Il campanello d’allarme suona a ogni rapporto, nazionale e internazionale: le aziende italiane, negli ultimi 15 anni, hanno registrato una brusca frenata di crescita e produttività. Certo, il fenomeno è, in parte, legato alle turbolenze che hanno investito, - con più o meno intensità, nel tempo - i mercati mondiali, e a politiche pubbliche spesso poco attente a industria e competitività.

Ma non c’è dubbio che l’Italia sconti, soprattutto, un significativo deficit di competenze. Che interessa sia il lato dell’offerta, sia quello della domanda, determinando quello che l’Ocse ha definito una condizione di “low-skills equilibrium”.

Il tema è strategico. Per questo, Confindustria e Federmanager hanno deciso, nei mesi scorsi, di dar vita all’associazione 4.Manager per rispondere ai fabbisogni emergenti dei territori e per spingere la crescita di manager e imprenditori. Il prossimo passo, concreto, scatterà il 3 ottobre con la presentazione dell’Osservatorio di 4.Manager, una “cassetta degli attrezzi” per analizzare e interpretare al meglio la voce del tessuto produttivo sui temi del mercato del lavoro e delle competenze manageriali attraverso studi, ricerche, e raccolta di informazioni.

«Le competenze manageriali è vero sono un fattore di competitività - spiega al Sole24Ore il presidente di 4.Manager, Stefano Cuzzilla -. I dati più recenti sul nostro Paese descrivono un gap in competenze di alta qualifica, in particolare di tipo digitale, e questo incide sulla capacità del sistema di produrre e generare valore. Posso dire che con 4.Manager, Federmanager e Confindustria hanno voluto alzare l’asticella mettendo in campo uno strumento concreto basato su una alleanza tra manager e imprenditori. Le competenze manageriali e la capacità di sviluppare modelli di business innovativi sono fulcro della nostra azione comune».

Del resto, il vantaggio competitivo delle imprese che innovano il proprio modello di business si attesta sul +8,5% degli utili nell’arco di tre anni, rispetto a quelle che producono innovazione solo parziale, secondo quanto testimonia la ricerca condotta da Ibm e Boston Consulting Group.

Inoltre, in base ai dati emersi dalla rilevazione Excelsior, targata Unioncamere-ministero del Lavoro, la domanda di dirigenti non supera le 6.800 unità, meno dello 0,2% delle quasi 4,1 milioni di entrate globali, per lo più espressa da imprese di dimensione superiore ai 50 addetti. Contemporaneamente, la percentuale di casi in cui le imprese denunciano difficoltà di reperimento per le figure dirigenziali sfiora il 30 per cento.

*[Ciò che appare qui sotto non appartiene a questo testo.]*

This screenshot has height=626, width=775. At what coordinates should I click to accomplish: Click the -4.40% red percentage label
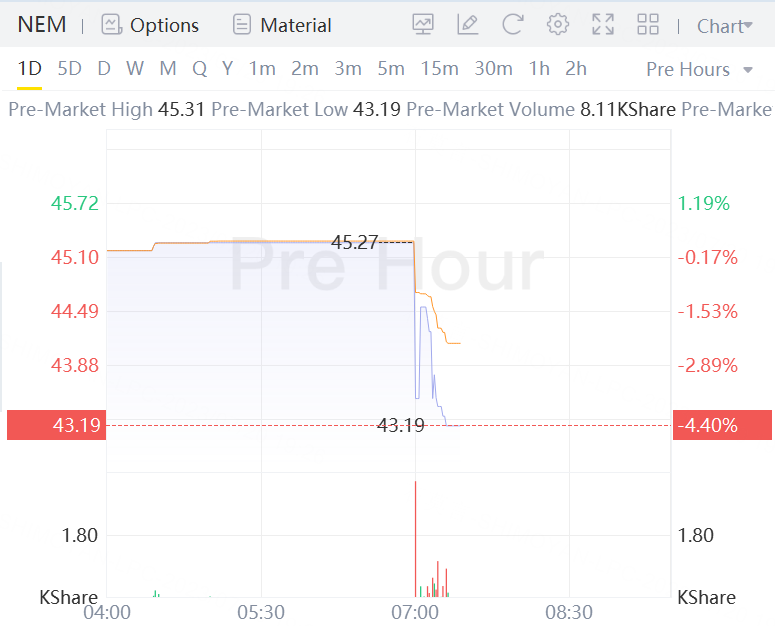point(707,425)
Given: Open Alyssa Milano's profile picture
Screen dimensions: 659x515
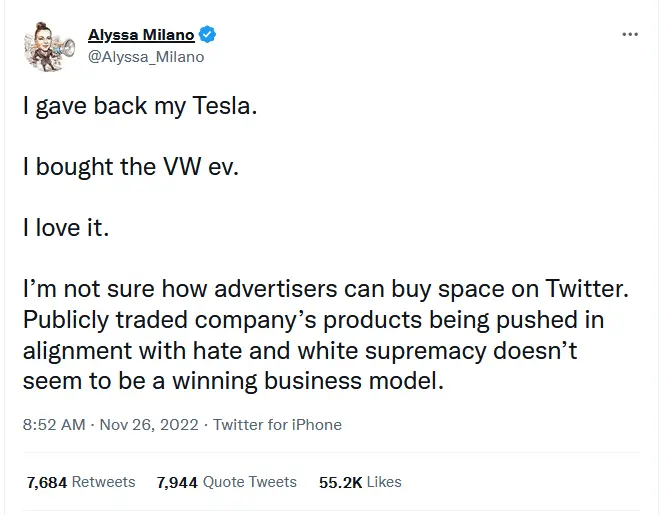Looking at the screenshot, I should click(47, 46).
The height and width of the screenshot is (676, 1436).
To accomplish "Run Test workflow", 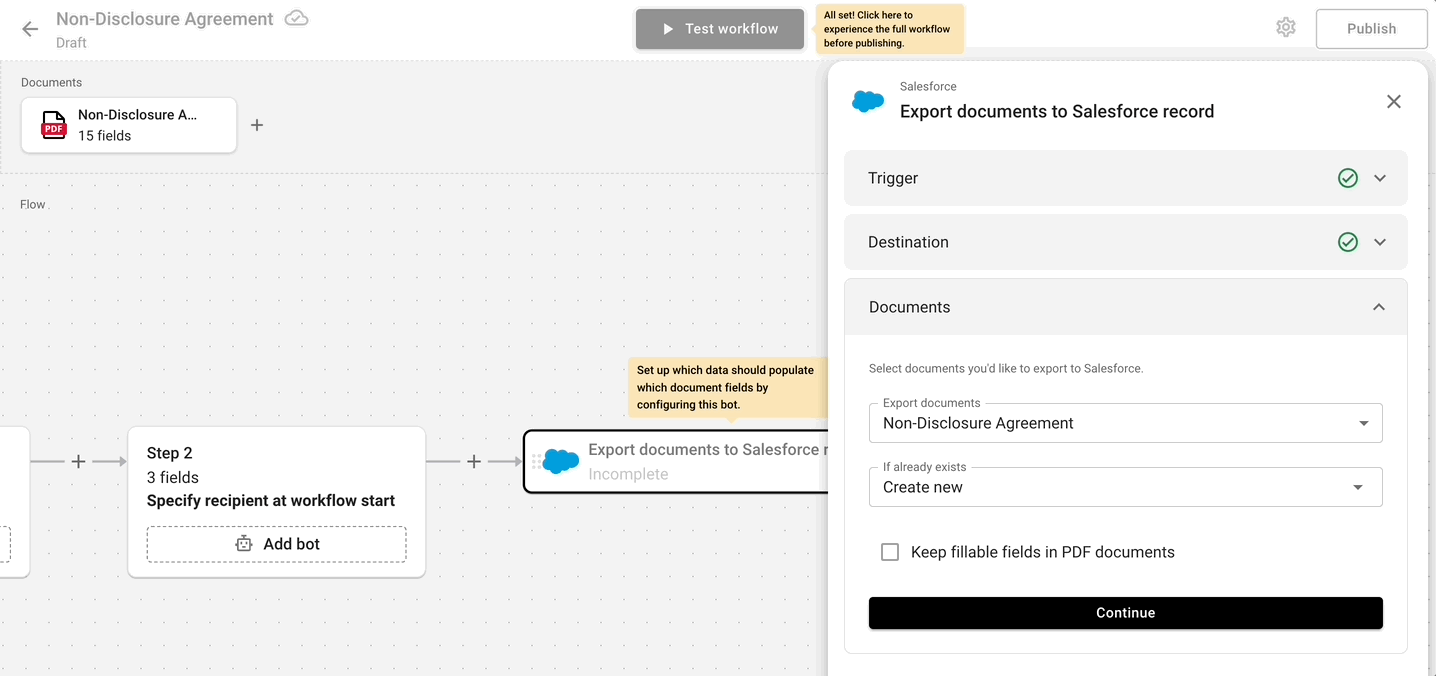I will pyautogui.click(x=719, y=28).
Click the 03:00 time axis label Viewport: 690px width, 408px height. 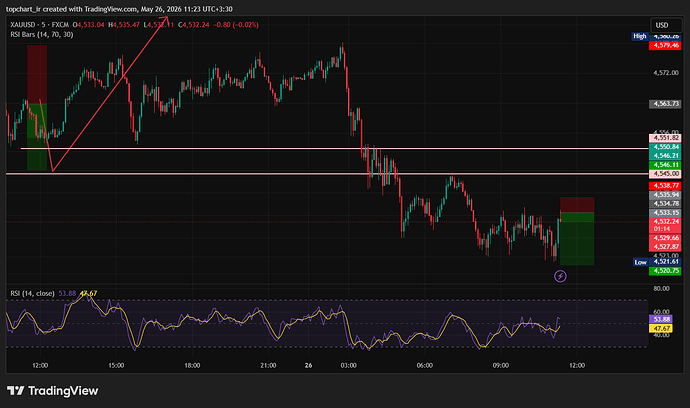tap(349, 365)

Va anche detto che oltre un terzo delle entrate dirigenziali previste (il 34%, per l’esattezza) proviene da imprese operanti nel commercio. A questo seguono il comparto industriale (27%) e quello dei servizi alle imprese (19 per cento).

La domanda di figure dirigenziali è fortemente concentrata nel Nord-Ovest, da cui provengono oltre la metà delle previsioni di ingresso (56%), mentre - all’estremo opposto - il Meridione e le isole esprimono solo il 10% del fabbisogno di figure dirigenziali.

La crescita delle professionalità manageriali è essenziale pure per sfruttare appieno il vantaggio economico e produttivo delle nuove tecnologie, soprattutto di quelle che, per manifestare al massimo le loro potenzialità, richiedono approcci innovativi anche a livello organizzativo e di processo come, per esempio, quelle alla base della quarta rivoluzione industriale.

«Parliamo, nel dettaglio, di competenze nei campi dell’internazionalizzazione, dell’innovazione e dell’economia circolare che l’Italia ha bisogno di definire velocemente e sostenere con politiche adeguate - aggiunge Cuzzilla -. Per quale motivo dovremmo puntarci? Perché consentono alle aziende di beneficiare dei progressi tecnologici e delle nuove modalità organizzative e gestionali. Tutte leve per incrementare la produttività».